Friday, February 26, 2016

The Flaws and Fallacies of Keynesian Economics

Richard Ebeling emails:


Dear Bob,

I participated in the February 24, 2016 “Libertarian Angle,” webinar sponsored by the Future of Freedom Foundation, with the Foundation’s president, Jacob G. Hornberger, on the topic:“The History of Economic Thought, Part 6: The Flaws and Fallacies of Keynesian Economics.”

In this new part, the theme is a critical analysis of John Maynard Keynes’ economics and the Great Depression. Keynes had been one of the most well-known British economists even before the appearance of his 1936 book, “The General Theory of Employment, Interest and Money.” He had opposed the gold standard, called for domestic monetary and fiscal manipulation to “stimulate” domestic demand and employment, and called for government to increase its intervention in the marketplace.

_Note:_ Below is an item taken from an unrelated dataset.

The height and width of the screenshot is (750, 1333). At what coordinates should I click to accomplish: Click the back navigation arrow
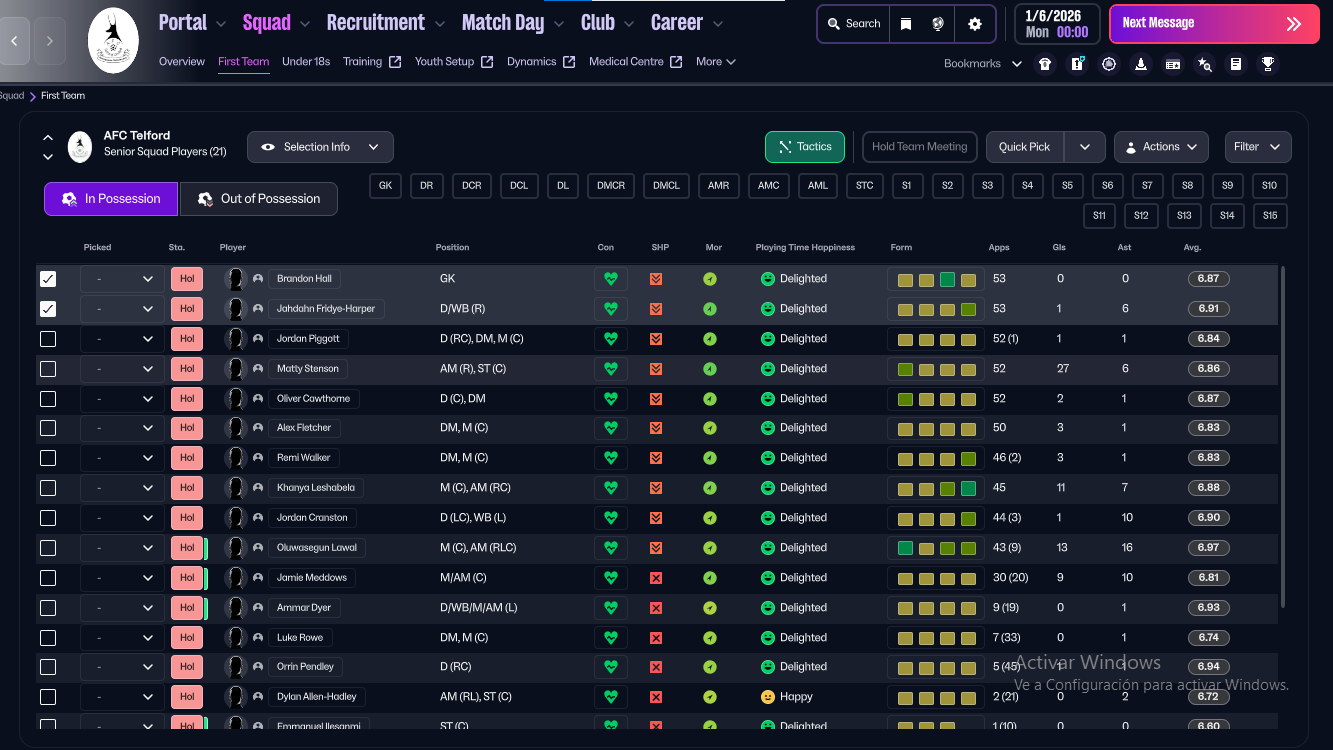[14, 41]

“The General Theory” was clearly an attempt to provide a theoretical foundation to his ad hoc economic policy proposals and stances. But when looked at in detail, every one of the building-blocks for his new macroeconomics – people’s asserted “psychological law" of a "propensity to consume” out of income; a supposed “money illusion” on the part of workers concerning their wages: a view of businessmen as dominated by irrational “animal spirits” in their investment decision-making; and a belief that government’s could micro-manage the “macro”-economy through monetary and fiscal policy – were and are all fundamentally flawed.

Dominating the economics profession for more than two decades following the Second World War, Keynesian Economics continues to misdirect economic understanding and thinking about how the market economy actually works, and what are the sounder policies for long-run economic stability, growth, and coordination of supply and demand.